Life today remains as it has been for five long years following the accident; a daily exercise in pain and challenge. Still, this case was not based on what their client could or couldn’t do, but more so the fact that whatever she does in the course of her life is done in the presence of pain. Attorney Telisman explains, “Through no fault of her own, our client’s day begins and ends in pain without a prognosis of recovery as a direct result of the actions taken by the Defendant’s client. End of story.”

Speaking to their client’s ability to pursue a full life in spite of her pain, the Horwitz team cited John F. Kennedy, who became President despite years of chronic back pain that required heavy medication and long periods of bed rest, as well as Helen Keller, regarded as the most famous advocate of life beyond disability.

What the attorneys for the insurance company failed to acknowledge was the vast expertise now available regarding soft tissue injuries and the specialty physicians whose medical practice is dedicated to pain management for such victims. The only expert witness during trial was the Plaintiff’s treating physician; a Triple Board Certified physician of Chronic Pain Management.

“In addition to their arrogant display of contempt for our client’s enormous courage to make a better life for herself and her family despite incredible pain,” Barich explains, “the Defendant’s attorneys had ignored the vast amount of knowledge available today regarding soft tissue injuries and the field of pain management.”

Such arrogance, however, was not lost on the jury, nor was the testimony of the Plaintiff’s physician. The jury awarded the Plaintiff  $267,500; a far cry from the $50,000 offered by the insurance company attorneys the day before trial began.
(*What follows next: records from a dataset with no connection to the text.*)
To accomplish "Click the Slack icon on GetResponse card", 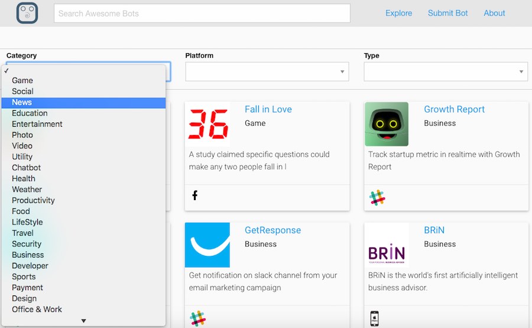I will (197, 319).
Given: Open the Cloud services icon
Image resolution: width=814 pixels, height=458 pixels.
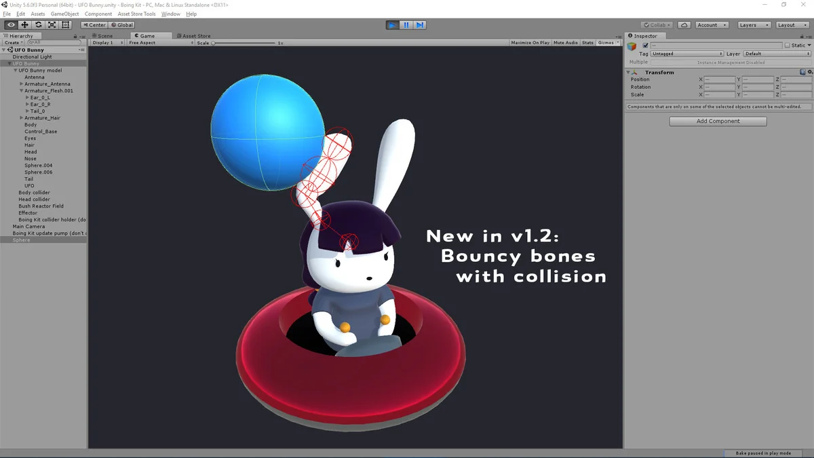Looking at the screenshot, I should (684, 25).
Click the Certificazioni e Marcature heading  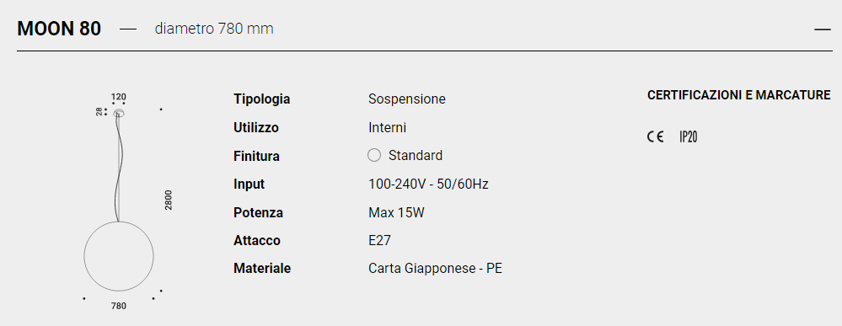739,95
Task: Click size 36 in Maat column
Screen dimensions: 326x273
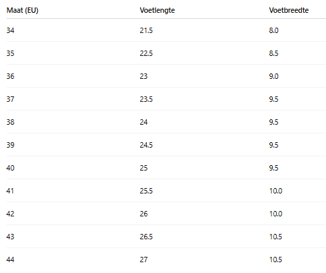Action: click(x=10, y=76)
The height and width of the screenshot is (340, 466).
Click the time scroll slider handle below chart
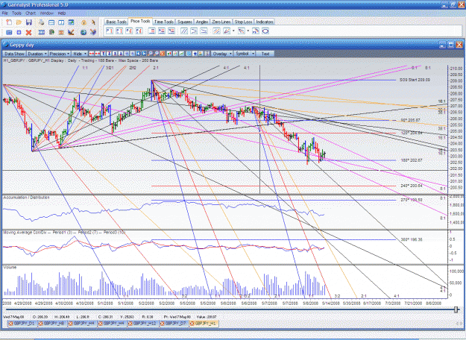[456, 309]
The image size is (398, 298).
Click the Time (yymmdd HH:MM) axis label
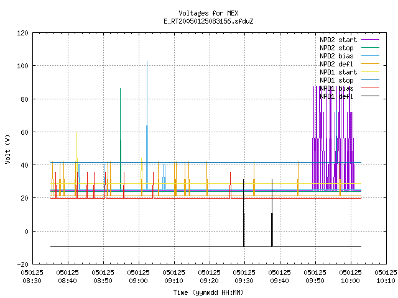coord(208,292)
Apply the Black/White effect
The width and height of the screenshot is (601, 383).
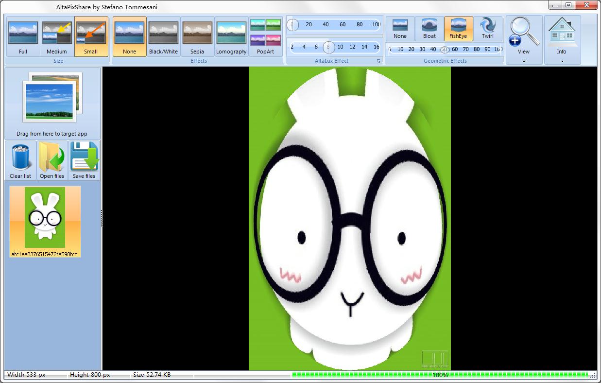click(163, 37)
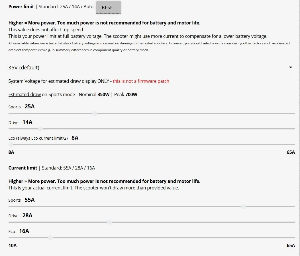Click the red "not a firmware patch" text

141,81
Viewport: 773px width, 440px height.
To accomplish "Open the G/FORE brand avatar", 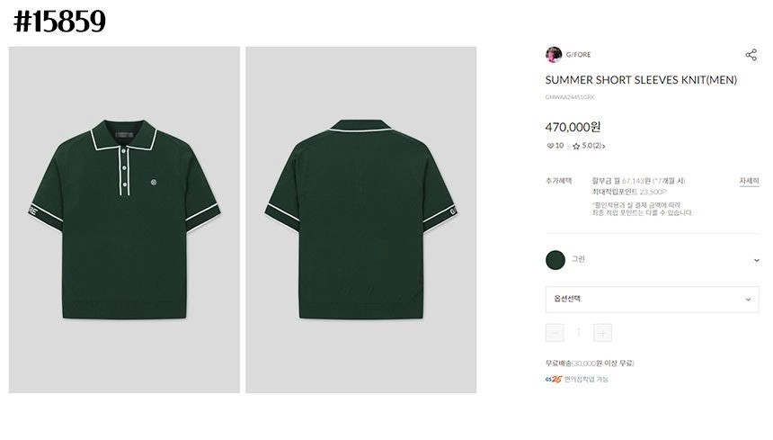I will point(554,54).
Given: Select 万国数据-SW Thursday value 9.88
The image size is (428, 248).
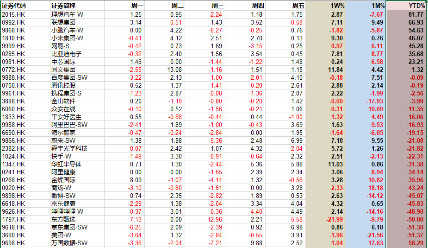Looking at the screenshot, I should click(x=245, y=243).
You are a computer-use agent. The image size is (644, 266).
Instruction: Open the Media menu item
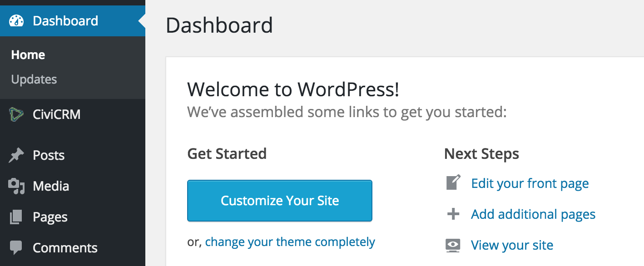(50, 186)
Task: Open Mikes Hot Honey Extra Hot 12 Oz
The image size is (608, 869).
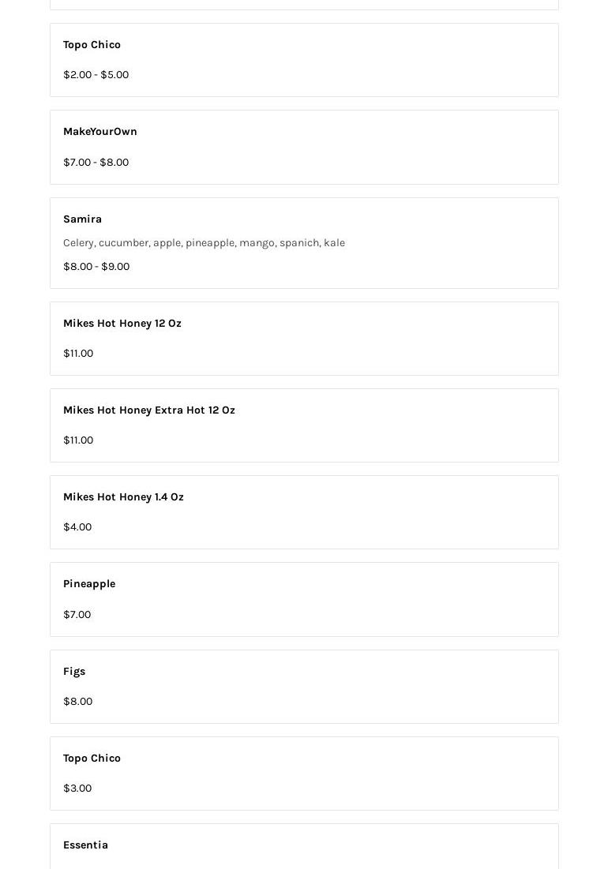Action: tap(149, 410)
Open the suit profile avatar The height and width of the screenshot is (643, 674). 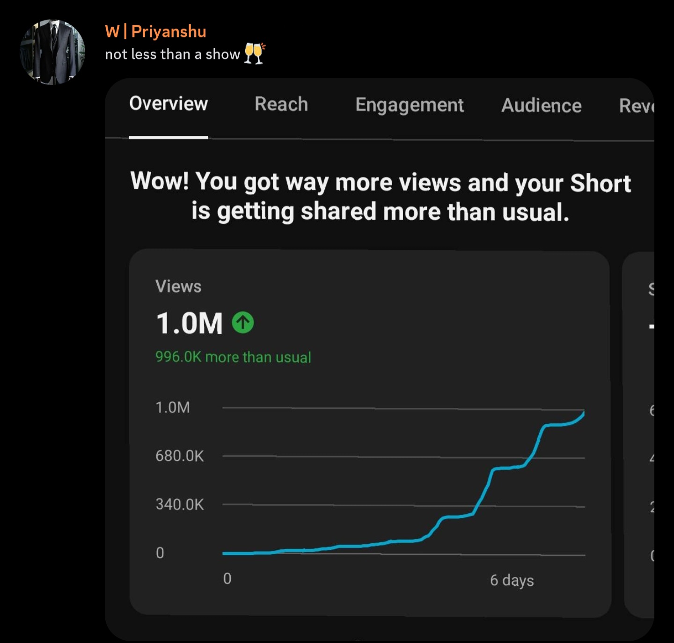[52, 52]
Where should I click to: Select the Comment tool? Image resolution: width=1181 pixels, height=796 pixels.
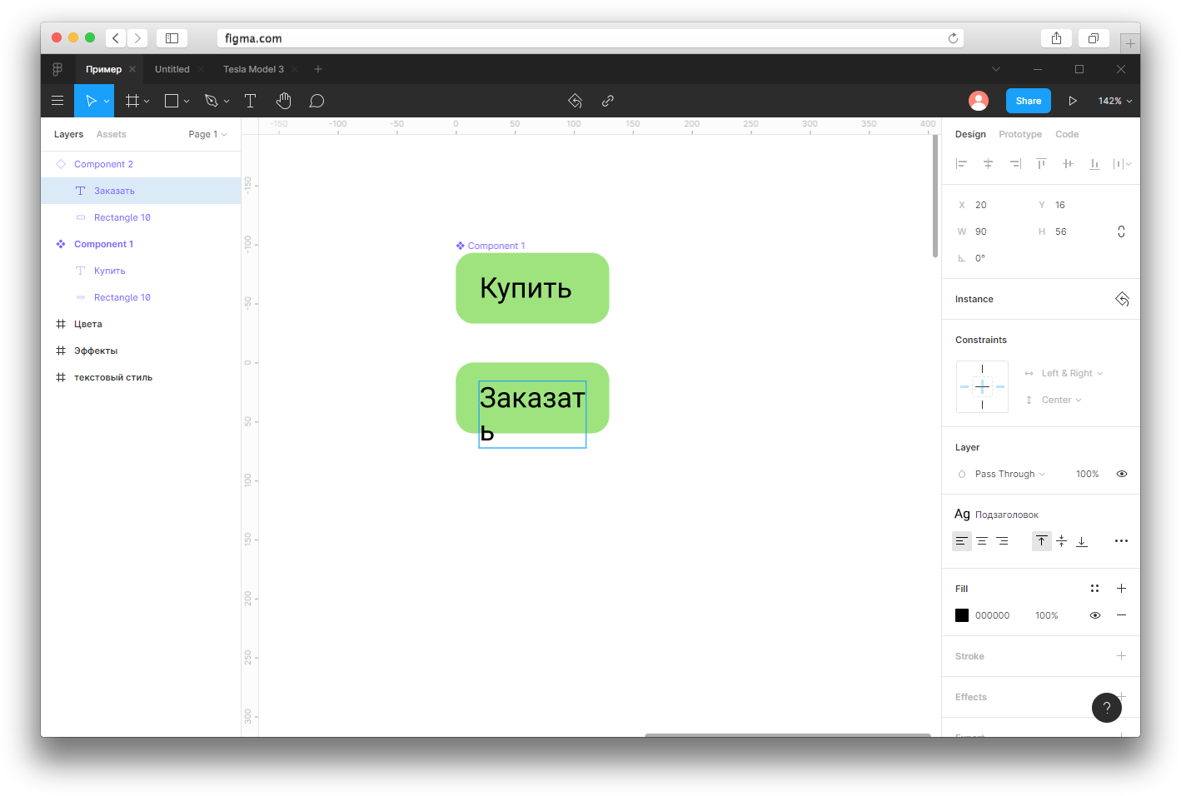point(316,101)
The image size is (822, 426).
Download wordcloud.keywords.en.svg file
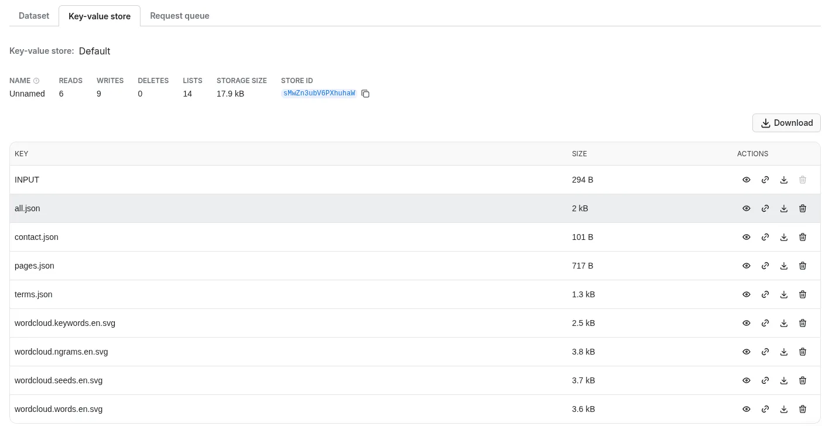783,323
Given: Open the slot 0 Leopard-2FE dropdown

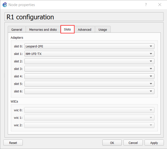Looking at the screenshot, I should tap(89, 46).
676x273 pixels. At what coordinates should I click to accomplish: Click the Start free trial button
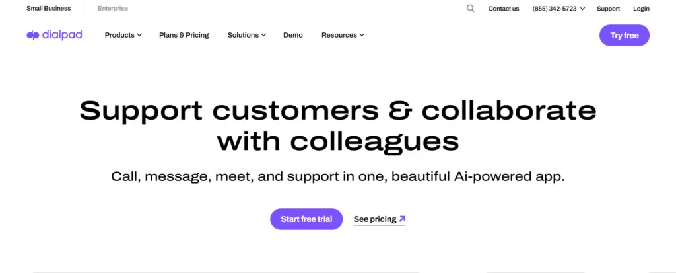(x=306, y=219)
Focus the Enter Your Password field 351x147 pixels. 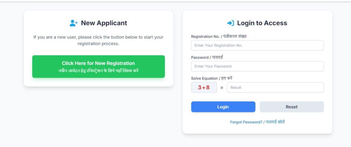(257, 66)
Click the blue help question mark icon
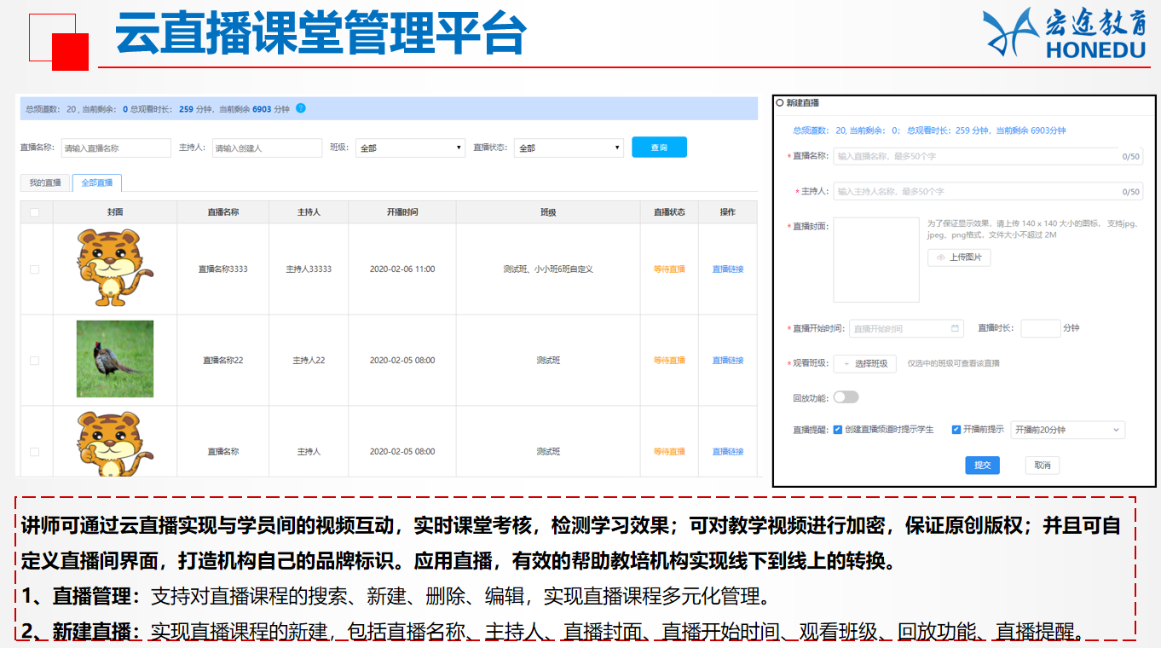 pos(301,108)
“There’s a great lesson to be learned here,” says Telisman, “in that many people suffer from injuries that are difficult to define and even harder to treat from a pain management perspective. It does not mean, however, that injuries have not occurred, or that their right to seek a remedy through the courts are any less viable. Juries understand and are willing to acknowledge the presence of pain regardless of one’s level of disability, even if insurance company lawyers don’t. To her credit, our client faced her pain with courage and grit.  The arrogance and unwillingness of the insurance company to acknowledge this played a very large role in the jury’s decision …and rightfully so. We’re grateful to the jury and pleased with their decision.”